Given a file of k sequences with n SNP calls each (can be 0, 1, or * if the value is unknown), find all maximal wildcard haplotype blocks.
This implementation was built to test the algorithm described in "Maxmimal Perfect Haplotype Blocks with Wildcards," to be published in a Special Issue of iScience covering RECOMB-Seq 2020, over an input data set with varying proportions of SNP calls unknown. It can be built using Netbeans.
WildHap takes five arguments, two of which are optional.
- input filename
- probability of replacing a SNP call with a *
- minimum block area for reported blocks (width x height)
- maximum number of rows to process (optional)
- maximum number of SNPs (columns) to process (optional)
WildHap produces two output files: an info file with a summary of the blocks found in the input, and a dist file that lists the unique block shapes (height x width) of the blocks.
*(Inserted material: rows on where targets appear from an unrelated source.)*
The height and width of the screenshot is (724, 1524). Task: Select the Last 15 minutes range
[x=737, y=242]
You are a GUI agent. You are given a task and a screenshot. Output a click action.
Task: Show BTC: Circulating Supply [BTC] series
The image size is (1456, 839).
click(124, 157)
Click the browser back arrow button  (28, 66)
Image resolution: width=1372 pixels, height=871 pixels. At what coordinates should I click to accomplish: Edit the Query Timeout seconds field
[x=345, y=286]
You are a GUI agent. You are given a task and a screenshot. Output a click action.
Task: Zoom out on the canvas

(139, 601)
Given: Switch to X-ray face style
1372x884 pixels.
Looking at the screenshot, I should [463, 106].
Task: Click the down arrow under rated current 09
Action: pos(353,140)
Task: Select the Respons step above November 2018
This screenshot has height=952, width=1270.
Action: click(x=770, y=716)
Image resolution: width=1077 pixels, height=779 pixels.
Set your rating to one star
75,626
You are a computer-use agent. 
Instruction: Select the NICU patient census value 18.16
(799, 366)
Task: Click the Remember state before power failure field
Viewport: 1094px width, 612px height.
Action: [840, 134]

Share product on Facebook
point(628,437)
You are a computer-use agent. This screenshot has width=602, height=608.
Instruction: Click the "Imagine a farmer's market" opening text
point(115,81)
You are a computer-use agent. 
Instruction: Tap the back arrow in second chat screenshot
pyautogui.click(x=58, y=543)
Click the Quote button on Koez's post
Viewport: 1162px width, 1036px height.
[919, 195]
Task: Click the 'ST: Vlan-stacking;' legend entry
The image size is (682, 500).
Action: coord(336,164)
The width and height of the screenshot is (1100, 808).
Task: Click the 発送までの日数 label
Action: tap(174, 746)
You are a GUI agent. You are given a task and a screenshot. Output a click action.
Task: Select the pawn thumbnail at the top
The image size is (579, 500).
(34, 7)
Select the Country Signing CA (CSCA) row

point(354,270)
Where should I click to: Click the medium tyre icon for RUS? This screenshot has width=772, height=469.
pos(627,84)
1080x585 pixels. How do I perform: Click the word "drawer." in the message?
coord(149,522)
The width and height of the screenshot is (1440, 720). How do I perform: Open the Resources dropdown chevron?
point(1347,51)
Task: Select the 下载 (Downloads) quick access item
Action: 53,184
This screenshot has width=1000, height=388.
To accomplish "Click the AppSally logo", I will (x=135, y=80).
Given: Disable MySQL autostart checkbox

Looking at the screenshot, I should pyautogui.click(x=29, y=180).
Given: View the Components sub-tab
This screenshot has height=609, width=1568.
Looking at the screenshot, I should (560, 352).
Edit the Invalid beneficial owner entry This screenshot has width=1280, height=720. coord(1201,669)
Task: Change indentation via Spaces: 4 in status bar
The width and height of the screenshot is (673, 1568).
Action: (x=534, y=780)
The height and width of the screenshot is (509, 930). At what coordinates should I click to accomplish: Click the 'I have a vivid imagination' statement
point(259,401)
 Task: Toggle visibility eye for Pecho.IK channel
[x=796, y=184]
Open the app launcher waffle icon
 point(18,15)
The file fig1.txt is provided. If run with the following arguments
fig1.txt 0.0 1
(input file fig1.txt, 0 probability of replacing a SNP call with a *, and a minimum block area of 1), WildHap produces a file fig1.txt.info-0.0-1.txt with the following contents.
# of row: 6
# of SNPs: 3
minblockarea: 1
# of dfs calls: 11
# of blocks: 22
avg |K|: 3.91
avg # of block SNPs: 2.09
Additionally, WildHap produces file fig1.txt.dist-0.0-1.txt.